Muslu Nalbantoğlu

Personal information
- Full name: Muslu Nalbantoğlu
- Date of birth: 24 November 1983 (age 42)
- Place of birth: Amersfoort, Netherlands
- Height: 1.74 m (5 ft 9 in)
- Position: Right-back

Youth career
- 0000–1994: APWC
- 1994–2000: Ajax
- 2000–2001: Elinkwijk
- 2001–2004: NEC

Senior career*
- Years: Team / Apps / (Gls)
- 2005–2008: NEC / 107 / (1)
- 2008: Kayserispor / 0 / (0)
- 2009–2012: De Graafschap / 76 / (4)
- 2012–2013: FC Oss / 28 / (2)
- 2013: Orduspor
- 2014: Go-Ahead Kampen
- 2014–2018: AFC Quick 1890
- 2018–2024: APWC
- 2024–2025: VVZ '49
- Total:  / 211 / (7)

= Muslu Nalbantoğlu =

Dutch footballer

Muslu Nalbantoğlu (born 24 November 1983) is a Dutch former professional footballer who plays as a right-back.

==Career==
Nalbantoğlu was born in Amersfoort. He made his debut in professional football, being part of the NEC Nijmegen squad in the 2004–05 season. In the 2008–09 season, he transferred to his native country and joined Kayserispor. He was released on 28 October 2008.
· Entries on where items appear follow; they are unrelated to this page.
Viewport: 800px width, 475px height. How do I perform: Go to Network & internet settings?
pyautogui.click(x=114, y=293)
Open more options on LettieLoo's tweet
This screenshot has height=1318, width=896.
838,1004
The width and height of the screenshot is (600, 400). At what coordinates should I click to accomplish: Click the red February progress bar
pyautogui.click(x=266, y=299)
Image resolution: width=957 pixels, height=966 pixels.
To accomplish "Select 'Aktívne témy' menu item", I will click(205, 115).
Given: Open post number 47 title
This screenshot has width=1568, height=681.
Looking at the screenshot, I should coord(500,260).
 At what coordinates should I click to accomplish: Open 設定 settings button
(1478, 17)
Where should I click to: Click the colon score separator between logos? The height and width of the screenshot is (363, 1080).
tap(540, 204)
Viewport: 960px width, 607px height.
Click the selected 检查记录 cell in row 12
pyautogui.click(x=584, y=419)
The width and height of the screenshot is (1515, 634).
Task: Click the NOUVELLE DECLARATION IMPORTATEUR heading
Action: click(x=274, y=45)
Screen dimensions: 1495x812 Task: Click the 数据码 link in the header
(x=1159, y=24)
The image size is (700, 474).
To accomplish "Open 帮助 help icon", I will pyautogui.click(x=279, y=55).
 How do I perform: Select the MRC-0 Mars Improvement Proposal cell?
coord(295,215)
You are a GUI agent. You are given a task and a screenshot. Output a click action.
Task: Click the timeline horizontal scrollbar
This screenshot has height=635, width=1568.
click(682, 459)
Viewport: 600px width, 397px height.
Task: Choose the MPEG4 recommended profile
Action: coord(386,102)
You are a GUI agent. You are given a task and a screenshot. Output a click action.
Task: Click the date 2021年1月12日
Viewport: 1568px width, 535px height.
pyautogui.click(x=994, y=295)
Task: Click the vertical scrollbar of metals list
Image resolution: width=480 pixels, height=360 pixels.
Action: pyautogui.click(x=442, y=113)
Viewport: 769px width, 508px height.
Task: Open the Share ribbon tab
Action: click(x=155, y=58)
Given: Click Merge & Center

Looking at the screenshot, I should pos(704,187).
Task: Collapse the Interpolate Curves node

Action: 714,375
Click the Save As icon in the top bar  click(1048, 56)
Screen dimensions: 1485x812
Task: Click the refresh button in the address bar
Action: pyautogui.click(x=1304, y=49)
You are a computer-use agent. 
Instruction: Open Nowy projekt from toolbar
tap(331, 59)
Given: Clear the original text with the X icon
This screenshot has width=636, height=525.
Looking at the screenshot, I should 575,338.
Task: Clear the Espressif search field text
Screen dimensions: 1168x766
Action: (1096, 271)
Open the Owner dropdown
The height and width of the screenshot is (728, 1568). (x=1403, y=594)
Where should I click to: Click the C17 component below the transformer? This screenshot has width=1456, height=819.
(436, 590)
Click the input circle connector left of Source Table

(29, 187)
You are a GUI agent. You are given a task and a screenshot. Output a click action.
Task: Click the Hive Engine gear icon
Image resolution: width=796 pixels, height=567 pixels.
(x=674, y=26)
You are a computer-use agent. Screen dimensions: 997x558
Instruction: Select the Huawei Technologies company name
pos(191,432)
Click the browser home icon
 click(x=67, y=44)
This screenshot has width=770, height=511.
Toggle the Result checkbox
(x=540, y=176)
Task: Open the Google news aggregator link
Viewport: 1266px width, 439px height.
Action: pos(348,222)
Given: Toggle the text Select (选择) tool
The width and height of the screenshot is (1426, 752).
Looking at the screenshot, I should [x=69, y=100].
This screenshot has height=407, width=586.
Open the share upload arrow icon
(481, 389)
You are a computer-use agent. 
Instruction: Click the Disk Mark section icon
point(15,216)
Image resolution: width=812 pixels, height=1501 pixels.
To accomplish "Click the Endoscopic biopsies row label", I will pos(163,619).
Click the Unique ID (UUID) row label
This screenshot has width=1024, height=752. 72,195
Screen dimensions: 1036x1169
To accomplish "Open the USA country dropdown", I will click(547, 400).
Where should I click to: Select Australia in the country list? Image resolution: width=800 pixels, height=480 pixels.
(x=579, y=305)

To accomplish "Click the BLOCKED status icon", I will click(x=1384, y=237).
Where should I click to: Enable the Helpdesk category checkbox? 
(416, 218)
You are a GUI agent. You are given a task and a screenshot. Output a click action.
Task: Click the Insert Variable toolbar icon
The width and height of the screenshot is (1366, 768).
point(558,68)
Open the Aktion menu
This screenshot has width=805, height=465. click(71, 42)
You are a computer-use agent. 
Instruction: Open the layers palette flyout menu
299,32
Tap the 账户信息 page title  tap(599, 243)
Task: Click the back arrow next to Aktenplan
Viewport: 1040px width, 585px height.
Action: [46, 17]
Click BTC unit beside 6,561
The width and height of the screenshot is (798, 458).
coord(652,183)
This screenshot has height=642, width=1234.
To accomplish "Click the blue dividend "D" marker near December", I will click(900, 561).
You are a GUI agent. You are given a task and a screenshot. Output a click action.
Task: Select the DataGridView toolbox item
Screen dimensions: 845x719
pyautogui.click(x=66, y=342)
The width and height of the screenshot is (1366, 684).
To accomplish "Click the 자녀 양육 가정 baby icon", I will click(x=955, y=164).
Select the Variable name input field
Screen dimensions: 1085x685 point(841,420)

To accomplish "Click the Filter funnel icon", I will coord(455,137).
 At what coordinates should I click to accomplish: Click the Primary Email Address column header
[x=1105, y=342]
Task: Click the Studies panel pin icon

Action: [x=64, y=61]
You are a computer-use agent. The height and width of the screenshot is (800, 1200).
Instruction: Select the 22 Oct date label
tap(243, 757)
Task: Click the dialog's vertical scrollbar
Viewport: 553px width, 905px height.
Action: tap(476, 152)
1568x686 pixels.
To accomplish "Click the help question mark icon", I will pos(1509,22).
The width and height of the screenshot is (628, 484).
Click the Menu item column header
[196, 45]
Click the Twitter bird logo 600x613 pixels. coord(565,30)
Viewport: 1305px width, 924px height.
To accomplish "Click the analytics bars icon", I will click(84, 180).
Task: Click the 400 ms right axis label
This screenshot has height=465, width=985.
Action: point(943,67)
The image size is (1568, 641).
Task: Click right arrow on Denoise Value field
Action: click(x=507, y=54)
In January 2009, he was offered a contract until June 2010 after training with De Graafschap. In the decisive game of the 2009–10 Eerste Divisie season, Nalbantoğlu scored the winning goal in the 3–2 comeback win over Go Ahead Eagles which secured De Graafschap the Eerste Divisie title and promotion to the Eredivisie.

In August 2012, he signed a one-year deal with FC Oss, which was playing in the Eerste Divisie.

On 2 July 2013, Nalbantoğlu signed a two-year contract Orduspor in Turkey. In August, only one month later, he had his contract terminated. On 1 February 2014, Go-Ahead Kampen announced that they had signed Nalbantoğlu. That same day, Nalbantoğlu made his debut against VV Berkum in the Saturday Hoofdklasse C. In June 2014, he moved to AFC Quick 1890. Since 2018, Nalbantoğlu has been playing for his childhood club APWC.